КИЕВСКИЙ ПЕДАГОГИЧЕСКИЙ УНИВЕРСИТЕТ

им. ДРАГОМАНОВА

РЕФЕРАТ

ПО КУЛЬТУРОЛОГИИ

НА ТЕМУ:Истоки и тенденции развития русской культуры XIX века. Общественная и философская мысль

Выполнила студентка 33 группы

Михайленко Татьяна

Киев 2009


Истоки и тенденции развития русской культуры XIX века

Если XVIII век вознес русскую культуру с уровня средневековья до уровня Просвещения, то XIX век во многом стал веком свершений, веком развития всех тех тенденций, которые сложились в прошлом. Огромная воля, кипучая энергия и богатая инициатива Петра превратила “исконно-посконную Русь” в могущественную империю, с которой уже не могла не считаться ни одна европейская держава. Реформы Петра буквально создали государство со всем его аппаратом, сформировав новое качество жизни для российского общества.

Петровская эпоха оставила после себя новую национальную промышленность и экономику, регулярную и постоянную армию, обученную и вооруженную на западноевропейский образец, мощный военный флот (48 больших линейных кораблей и около 800 галер и мелких судов). Была заново создана вся административная система: боярскую думу заменил Сенат, вместо приказов, действовавших хаотично и несогласованно, появилась стройная система коллегий, организация Святейшего Синода еще более подчинила церковь царю. Все это преобразило духовную жизнь общества: изменился образ мыслей, появились новые виды деятельности, а вместе с ними новые идеалы, новые представления о законе, морали, порядочности и благородстве, красоте и многом другом.

После смерти Петра наступило время женских правлений, в котором решающей политической силой оказалась дворцовая гвардия, возводя императриц на престол вопреки законам престолонаследия, век фаворитов, когда должности и богатства раздавались не за собственные заслуги и способности, а в зависимости от капризов и прихотей правительниц. Но справедливости ради заметим, что ни Елизавета Петровна, ни тем более Екатерина Великая никогда не путали личные привязанности с государственными делами, делая добросовестные попытки продолжить петровские реформы. Однако их способности, да и понимание этих реформ отличались от замыслов Петра, поэтому что-то оказалось переосмысленным, а иное — размытым или приспособленным к отмеченным многочисленными критиками порокам. Внуки Петра не принесли России ни славы, ни пользы: Петр II отменил ряд преобразований своего деда, Петр III заключил мир с Пруссией, фактически побежденной в Семилетней войне его предшественницей Елизаветой Петровной, сделав это вопреки национальным интересам.

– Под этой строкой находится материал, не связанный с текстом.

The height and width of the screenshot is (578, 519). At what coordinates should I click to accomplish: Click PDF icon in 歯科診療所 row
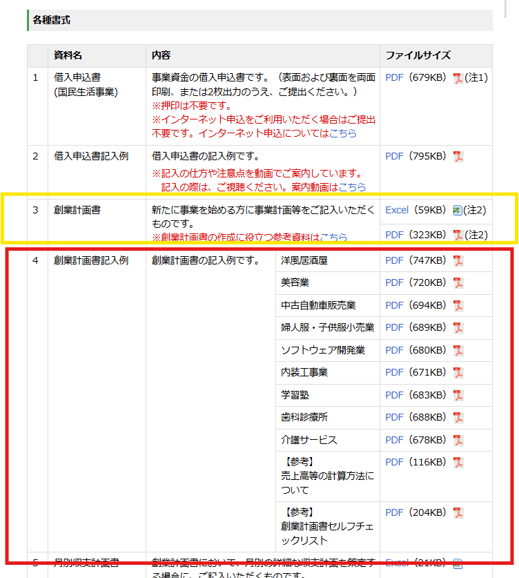pyautogui.click(x=458, y=418)
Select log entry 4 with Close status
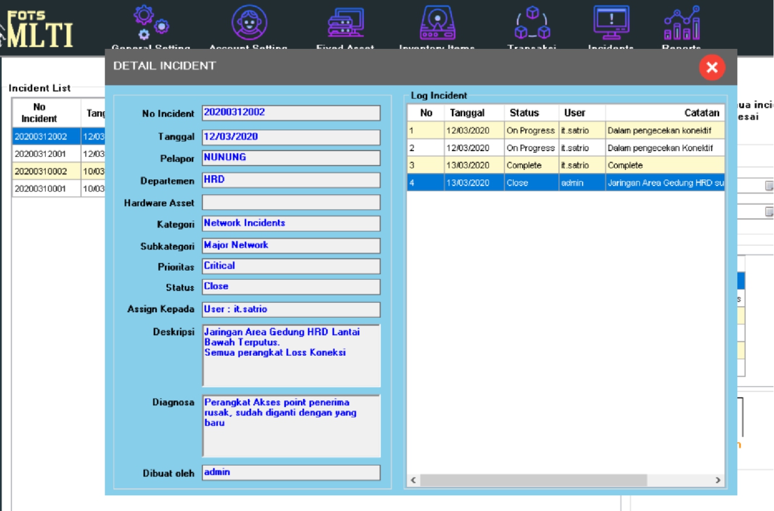 click(x=565, y=182)
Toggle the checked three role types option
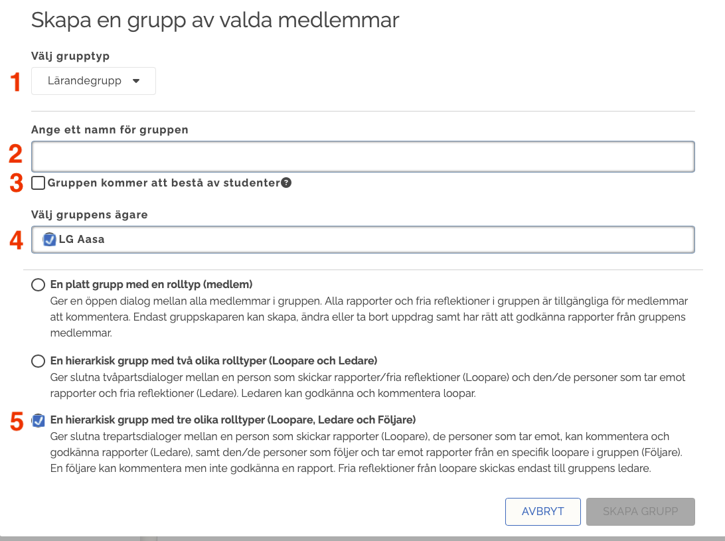 tap(39, 421)
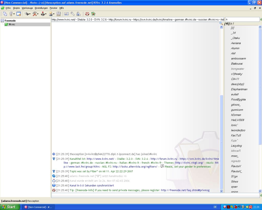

В годы царствования Екатерины I, когда страной управляли Меншиков и Верховный тайный совет, и затем Анны Иоановны с ее фаворитом Бироном в русском обществе и культуре наступает застой. Он сопровождался подозрительностью, доносами, преследованием недовольных, засильем иностранцев.

Только в 40-е годы снова как бы воспряли из пепла идеи Петра; они оказались сильнее любых разрушительных тенденций. На пороге XIX века Россия стояла, укрепленная многочисленными победами русского оружия (что позволило впоследствии противостоять армии Наполеона). Блеск абсолютной монархии, новое горделивое самосознание, мажорность мироощущения легли в основу культурного подъема. Россия уже имела академический уровень научного и художественного образования; ее столица, отстроенная не только безмерным трудом, потом и кровью, но и мастерством, талантом и искусностью зодчих и исполнителей, сделала бы честь любому европейскому государству. К XIX веку Петербург, где ведущим мастером был В. В. Растрелли (1700—1771), из города-порта и крепости превращается в город дворцов, из которых самым значительным стал Зимний дворец. В Москве архитектором В.И.Баженовым (1737/1738—1799) был воздвигнут знаменитый дом Пашкова, множество замечательных зданий построил М. Ф. Казаков (1738—1812). Появились национальная русская живопись, литература, театр, начала формироваться русская философская мысль.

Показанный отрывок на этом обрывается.